Objective
Show each line of the records that contains the string "dimensions", counting only matches with the same capitalization.

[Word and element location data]
* begin *

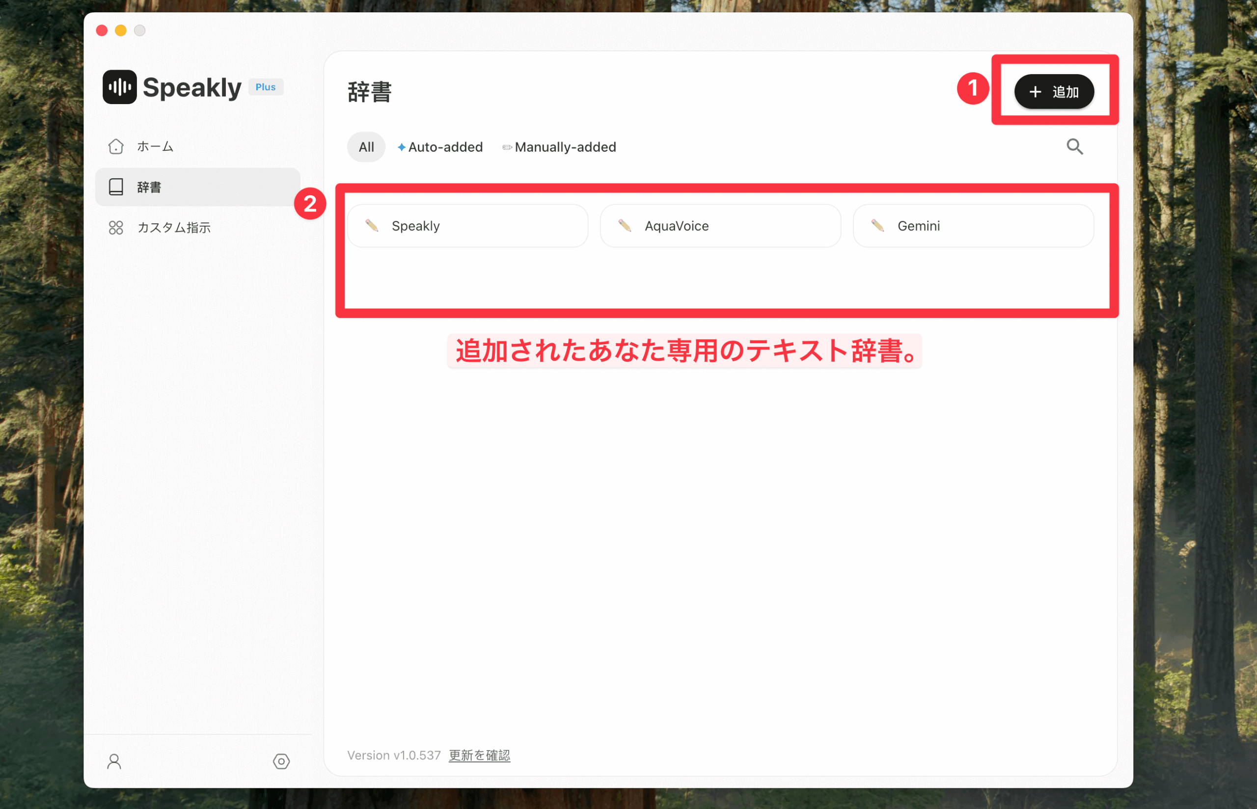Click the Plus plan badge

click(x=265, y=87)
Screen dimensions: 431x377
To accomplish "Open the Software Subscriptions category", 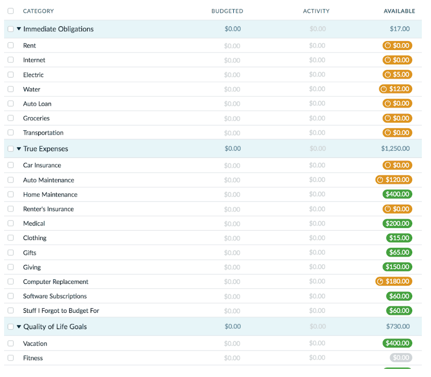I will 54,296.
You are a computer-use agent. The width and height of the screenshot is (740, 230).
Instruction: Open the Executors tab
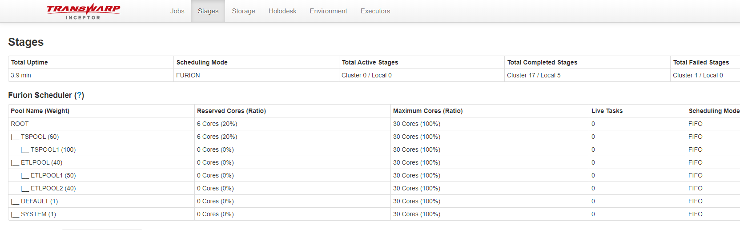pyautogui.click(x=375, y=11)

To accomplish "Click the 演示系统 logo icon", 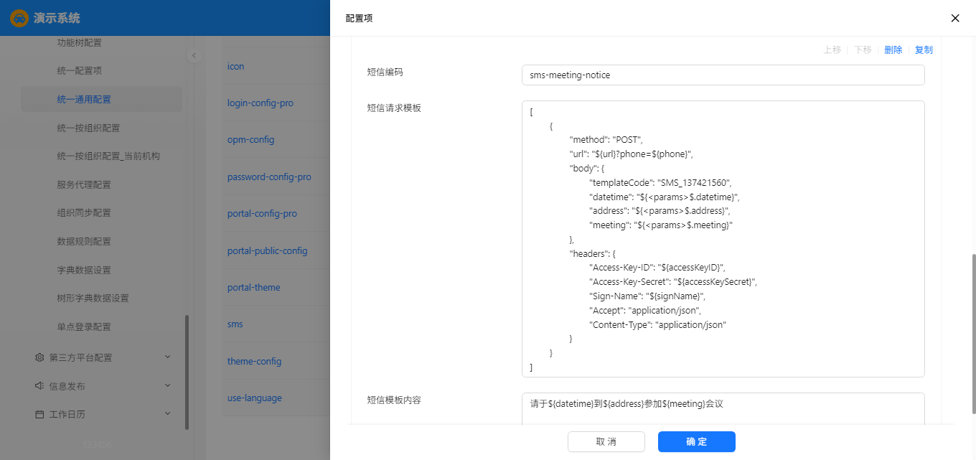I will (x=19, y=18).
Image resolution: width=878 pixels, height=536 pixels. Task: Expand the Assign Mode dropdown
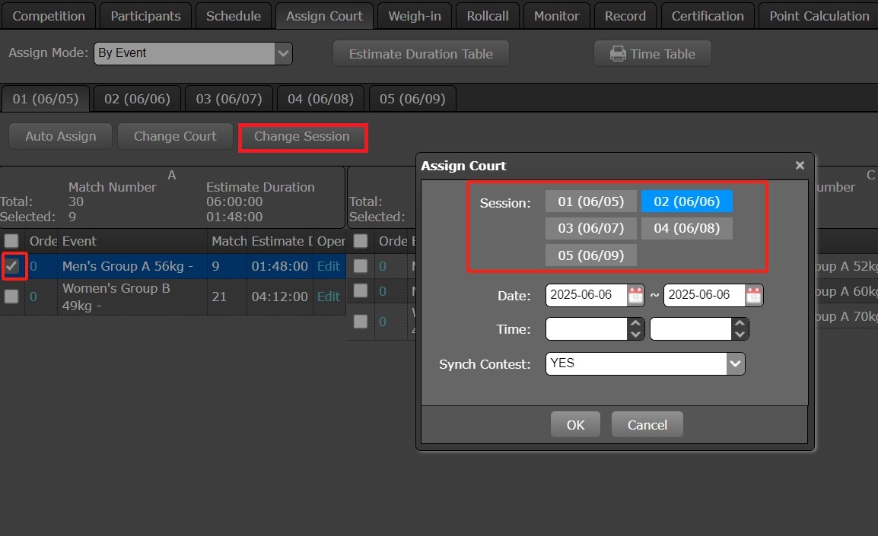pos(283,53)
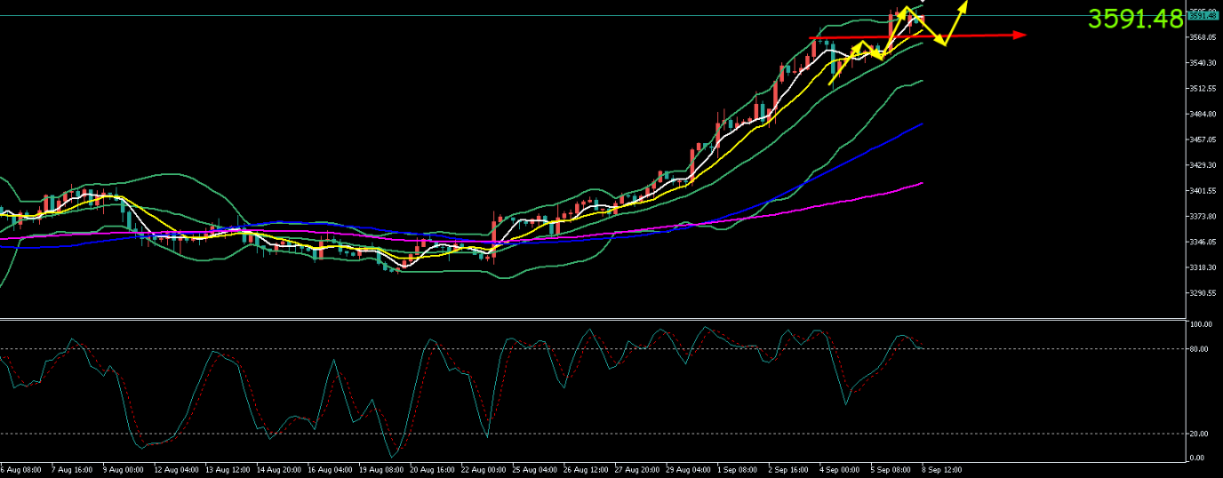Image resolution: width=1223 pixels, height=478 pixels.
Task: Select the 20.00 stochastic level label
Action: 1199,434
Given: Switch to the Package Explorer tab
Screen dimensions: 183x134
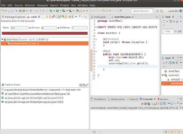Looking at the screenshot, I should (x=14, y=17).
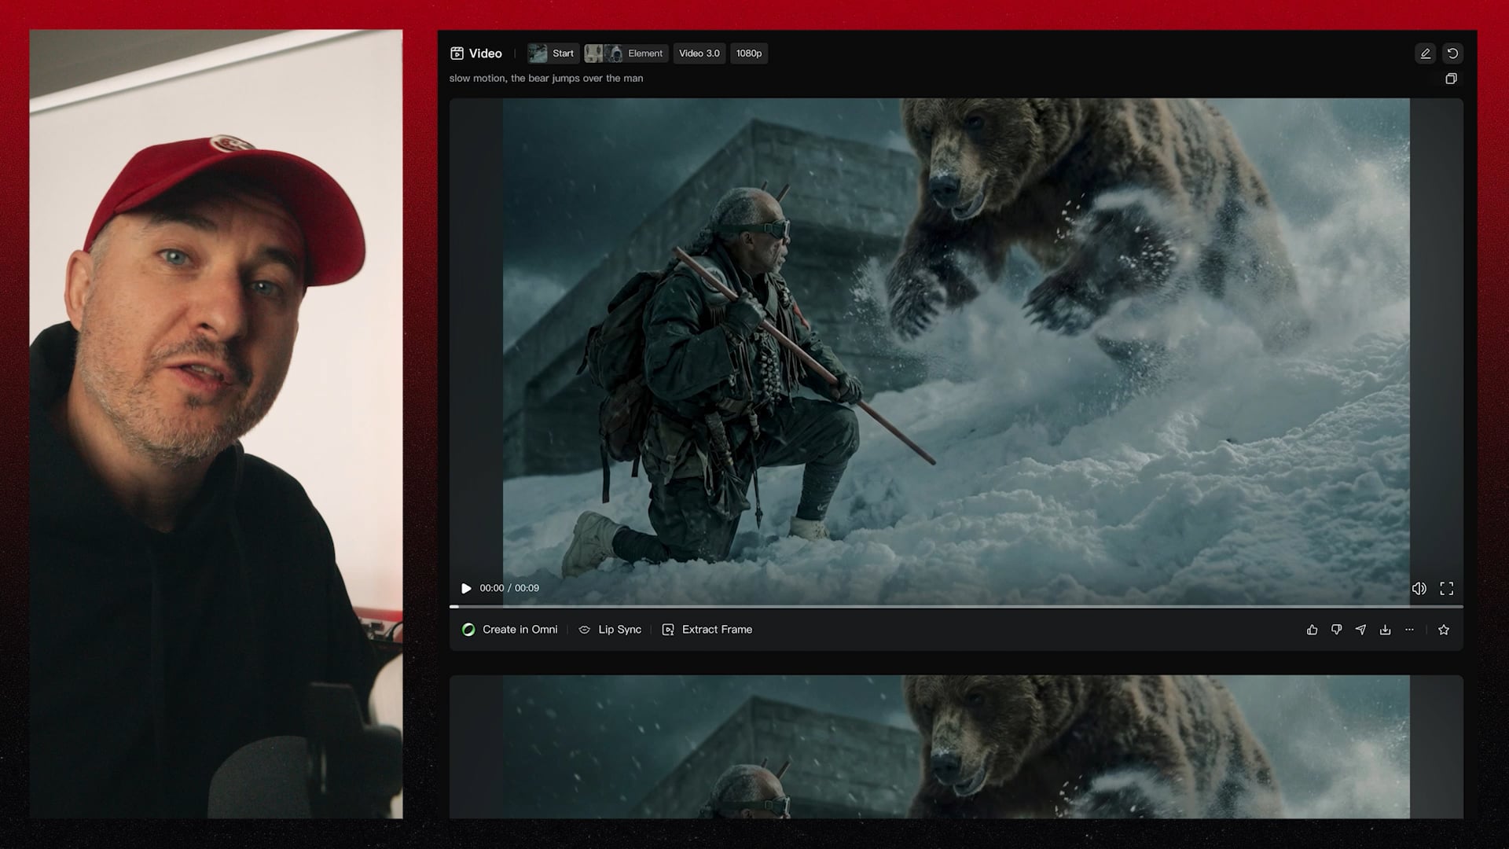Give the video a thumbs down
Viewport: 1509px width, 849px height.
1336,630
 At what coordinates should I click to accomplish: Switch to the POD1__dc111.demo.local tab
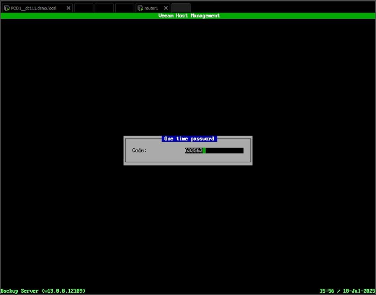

* end *

Result
Screen dimensions: 431x377
Screen dimensions: 183x134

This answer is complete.